Summary: The campaign against Brexit featured fantastic predictions of doom (but seldom with much supporting fact or logic) and assertions that it was racist and irrational. Europe’s elites resorted to these barrages of fear for good reason: the EU does so much for them. Here’s a look at the costs to Europe’s people, which journalists seldom report.
“Simple Brexit lesson: When people are pissed off about mass immigration address their concerns — don’t call them racists.”
— Mickey Kaus (conservative gadfly).
The voice of the ruling elites in the US & EU, united.
But too much of a good thing is disruptive.
Will Brexit begin the End Times? While the result will not be a box of candy for Europe, I doubt the results will match the hysterical anti-Brexit propaganda of UK (& US) elites. But the responses of most journalists and columnists, as usual, faithfully parrot the establishment’s views.
“With a single vote, England just screwed us all. …The result is that we are now entering a world in retreat from progress…”
— Felix Salmon (financial journalist), boldly speaking for UK and US elites. He lividly fantasizes about the horrors in the future if we dare to disobey.
Slate’s headlines today provided a full suite of elitist anti-democratic advocacy. Elections & courts are good only when they endorse elite opinion! This is the dumbest (as if investors are the global economy, and their happiness is the top goal of public policy: “The Brexit Just Gave Us Global Financial Turmoil, Just as “Remain” Supporters Warned” by Henry Grabar (a hysterical reaction to one day’s market action — which wasn’t extraordinary).
A close second is “Old England’s Overthrow” by Gabriel Roth — “The doughty British establishment conspired with voters to bring about its own destruction.” Any bets on UK elites still in the saddle next month? Next year? In 20 years?
Seldom mentioned in the news were calculations of Brexit that contradicted the narrative of doom. For example, in Au Revoir, Europe: What if Britain left the EU? David Charter (a Times journalist) reported that if the UK and EU negotiated a bilateral trade treaty (likely, the medium-term effects would be small. Despite the confident predictions of certain catastrophe, the overall effect depends on the speed of the Brexit and how the UK and EU implement it.

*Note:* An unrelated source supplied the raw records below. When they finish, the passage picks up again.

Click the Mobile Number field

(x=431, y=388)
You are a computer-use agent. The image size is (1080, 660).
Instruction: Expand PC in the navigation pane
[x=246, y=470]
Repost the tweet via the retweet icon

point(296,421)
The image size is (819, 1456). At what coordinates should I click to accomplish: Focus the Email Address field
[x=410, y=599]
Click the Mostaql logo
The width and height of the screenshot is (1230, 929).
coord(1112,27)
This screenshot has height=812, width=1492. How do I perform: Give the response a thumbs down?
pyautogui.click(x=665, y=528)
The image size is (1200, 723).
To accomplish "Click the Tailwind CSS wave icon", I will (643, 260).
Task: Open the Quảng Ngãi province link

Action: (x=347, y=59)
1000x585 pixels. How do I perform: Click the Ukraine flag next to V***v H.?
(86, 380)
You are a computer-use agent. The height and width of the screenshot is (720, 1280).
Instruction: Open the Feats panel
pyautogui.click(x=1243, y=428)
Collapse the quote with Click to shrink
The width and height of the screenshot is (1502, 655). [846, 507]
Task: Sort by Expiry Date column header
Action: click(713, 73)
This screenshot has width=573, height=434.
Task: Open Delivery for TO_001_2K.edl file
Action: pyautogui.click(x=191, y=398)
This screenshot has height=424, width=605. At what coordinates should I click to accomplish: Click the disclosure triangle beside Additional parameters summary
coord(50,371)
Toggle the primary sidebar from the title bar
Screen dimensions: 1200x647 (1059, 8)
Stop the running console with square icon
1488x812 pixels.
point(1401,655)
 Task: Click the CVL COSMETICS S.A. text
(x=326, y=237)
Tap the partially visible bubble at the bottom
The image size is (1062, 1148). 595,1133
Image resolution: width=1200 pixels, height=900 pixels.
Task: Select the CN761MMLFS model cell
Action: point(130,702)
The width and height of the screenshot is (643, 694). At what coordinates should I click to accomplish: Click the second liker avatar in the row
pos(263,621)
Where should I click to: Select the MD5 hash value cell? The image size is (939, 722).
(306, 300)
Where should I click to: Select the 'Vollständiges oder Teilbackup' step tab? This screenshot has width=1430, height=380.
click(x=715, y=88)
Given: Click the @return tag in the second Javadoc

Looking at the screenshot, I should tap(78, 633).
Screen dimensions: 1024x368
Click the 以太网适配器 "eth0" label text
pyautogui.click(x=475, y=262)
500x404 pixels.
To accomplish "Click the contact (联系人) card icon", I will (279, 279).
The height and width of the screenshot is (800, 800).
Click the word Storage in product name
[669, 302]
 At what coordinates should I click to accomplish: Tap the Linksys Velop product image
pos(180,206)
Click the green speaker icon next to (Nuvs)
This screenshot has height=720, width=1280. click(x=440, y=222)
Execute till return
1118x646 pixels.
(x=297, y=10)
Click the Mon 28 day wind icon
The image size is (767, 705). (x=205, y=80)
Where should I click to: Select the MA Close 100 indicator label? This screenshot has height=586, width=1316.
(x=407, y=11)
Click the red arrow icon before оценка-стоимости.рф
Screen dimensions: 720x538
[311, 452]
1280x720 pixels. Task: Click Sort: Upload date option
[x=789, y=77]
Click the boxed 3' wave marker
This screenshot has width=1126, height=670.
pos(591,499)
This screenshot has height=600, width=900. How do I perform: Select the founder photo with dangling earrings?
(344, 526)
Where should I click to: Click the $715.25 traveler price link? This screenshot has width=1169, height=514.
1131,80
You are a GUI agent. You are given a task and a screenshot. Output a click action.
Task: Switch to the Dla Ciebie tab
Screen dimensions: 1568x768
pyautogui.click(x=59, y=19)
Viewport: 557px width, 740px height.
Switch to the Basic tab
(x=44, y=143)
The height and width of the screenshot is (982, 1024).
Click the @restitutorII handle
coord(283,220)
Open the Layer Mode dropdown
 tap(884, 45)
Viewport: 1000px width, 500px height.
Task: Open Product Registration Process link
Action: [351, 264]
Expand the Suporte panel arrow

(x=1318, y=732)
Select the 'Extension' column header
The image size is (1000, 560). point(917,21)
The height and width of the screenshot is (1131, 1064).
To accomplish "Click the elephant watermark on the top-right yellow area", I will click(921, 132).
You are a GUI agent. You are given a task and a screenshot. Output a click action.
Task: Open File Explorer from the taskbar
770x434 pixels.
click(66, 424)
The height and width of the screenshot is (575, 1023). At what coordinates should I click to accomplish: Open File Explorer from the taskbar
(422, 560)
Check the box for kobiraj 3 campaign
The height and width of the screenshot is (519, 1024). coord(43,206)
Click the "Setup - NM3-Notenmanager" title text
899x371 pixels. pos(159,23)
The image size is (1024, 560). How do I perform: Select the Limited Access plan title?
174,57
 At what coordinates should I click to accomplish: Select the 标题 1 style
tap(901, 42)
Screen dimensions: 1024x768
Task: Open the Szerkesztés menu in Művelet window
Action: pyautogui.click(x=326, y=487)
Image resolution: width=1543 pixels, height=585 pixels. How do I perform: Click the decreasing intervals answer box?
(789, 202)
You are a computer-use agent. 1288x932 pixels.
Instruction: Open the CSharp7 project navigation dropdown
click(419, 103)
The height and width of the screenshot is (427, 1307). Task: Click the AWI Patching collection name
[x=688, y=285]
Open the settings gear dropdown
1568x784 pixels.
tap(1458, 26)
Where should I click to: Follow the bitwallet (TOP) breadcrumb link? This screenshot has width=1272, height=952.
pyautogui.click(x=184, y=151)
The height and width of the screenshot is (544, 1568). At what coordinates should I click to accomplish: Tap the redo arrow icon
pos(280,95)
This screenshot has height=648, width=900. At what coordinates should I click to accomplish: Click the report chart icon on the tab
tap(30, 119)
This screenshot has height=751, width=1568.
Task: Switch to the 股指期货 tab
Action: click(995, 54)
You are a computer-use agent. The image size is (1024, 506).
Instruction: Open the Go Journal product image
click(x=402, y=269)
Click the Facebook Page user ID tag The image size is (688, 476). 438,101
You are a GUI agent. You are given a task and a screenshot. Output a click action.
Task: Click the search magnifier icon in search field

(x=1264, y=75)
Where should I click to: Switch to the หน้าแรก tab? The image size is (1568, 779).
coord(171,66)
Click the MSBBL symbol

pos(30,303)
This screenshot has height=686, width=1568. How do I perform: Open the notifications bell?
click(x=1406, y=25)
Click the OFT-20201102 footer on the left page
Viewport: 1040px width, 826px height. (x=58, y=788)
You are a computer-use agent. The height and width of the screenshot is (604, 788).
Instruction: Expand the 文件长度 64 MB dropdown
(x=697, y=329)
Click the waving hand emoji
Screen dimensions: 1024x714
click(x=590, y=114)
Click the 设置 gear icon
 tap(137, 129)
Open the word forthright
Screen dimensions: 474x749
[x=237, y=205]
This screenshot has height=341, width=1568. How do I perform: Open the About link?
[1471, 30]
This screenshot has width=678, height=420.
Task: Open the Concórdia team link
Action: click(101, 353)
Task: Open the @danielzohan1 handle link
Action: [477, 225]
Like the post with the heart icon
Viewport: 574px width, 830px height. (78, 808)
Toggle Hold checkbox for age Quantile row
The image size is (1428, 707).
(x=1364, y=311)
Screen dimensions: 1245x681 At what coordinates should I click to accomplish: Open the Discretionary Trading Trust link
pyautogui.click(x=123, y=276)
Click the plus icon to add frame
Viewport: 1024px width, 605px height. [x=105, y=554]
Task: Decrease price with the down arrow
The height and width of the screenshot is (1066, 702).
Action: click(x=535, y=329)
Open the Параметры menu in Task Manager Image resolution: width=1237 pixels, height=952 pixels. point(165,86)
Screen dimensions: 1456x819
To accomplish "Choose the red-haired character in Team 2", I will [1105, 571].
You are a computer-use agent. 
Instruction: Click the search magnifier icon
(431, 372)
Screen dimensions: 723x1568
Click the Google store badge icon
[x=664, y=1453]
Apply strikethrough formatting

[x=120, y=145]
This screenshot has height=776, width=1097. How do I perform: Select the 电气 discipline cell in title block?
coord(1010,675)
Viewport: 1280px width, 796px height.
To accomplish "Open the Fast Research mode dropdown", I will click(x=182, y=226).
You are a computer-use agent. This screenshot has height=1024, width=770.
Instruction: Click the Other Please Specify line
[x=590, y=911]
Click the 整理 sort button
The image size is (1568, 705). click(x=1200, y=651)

Massive immigration is a box of candy for a nation’s elites. It forces wages down (supply and demand). It boosts aggregate economic growth, although not necessarily per capita growth (nor does it usually “trickle down” to the average Jane and Joe). The combination of these two factors boosts profits. If done on a large scale, it can destabilize a society — making organization against its elites less likely (e.g., unions).
Elites hijack the EU
Most importantly, as Susan Watkins explains, Europe’s elites hijacked the unification program. Europe’s people hoped the EU would prevent another war and create prosperity. Instead their elites use it to bypass the democratic machinery built with so much blood and tears during the past 2 centuries.
It’s evident in the voices of the elites and their supporters. See examples posted in the comments
A few columnists gave a fair look at the drivers of the Brexit vote. Such as “Why Immigration Pushed Britons to Brexit” by Reihan Salam at Slate.
“To that end, Blair also presided over the opening of Britain’s borders to immigrants. Since 1997, when the Labour Party, under his leadership, swept into office in a landslide, British society has been transformed by a wave of immigration unprecedented in its history. Over the following years, roughly twice as many immigrants arrived in the United Kingdom as had arrived in the previous half-century. Many who arrived during that earlier era hailed from the Caribbean and South Asia, and by the early 1990s, 7% of England and Wales’ population belonged to ethnic minorities. By now, that share has grown to over 14%.
“This, more than anything else, has been Tony Blair’s legacy, and it is a legacy his successors Gordon Brown and David Cameron have been grappling with ever since.”
Another sound analysis is “Why Britain Left” by David Frum (conservative columnist) at The Atlantic — “The June 23 vote represents a huge popular rebellion against a future in which British people feel increasingly crowded within — and even crowded out of — their own country.” Excerpt…
“The force that turned Britain away from the European Union was the greatest mass migration since perhaps the Anglo-Saxon invasion. 630,000 foreign nationals settled in Britain in the single year 2015. Britain’s population has grown from 57 million in 1990 to 65 million in 2015, despite a native birth rate that’s now below replacement. On Britain’s present course, the population would top 70 million within another decade, half of that growth immigration-driven.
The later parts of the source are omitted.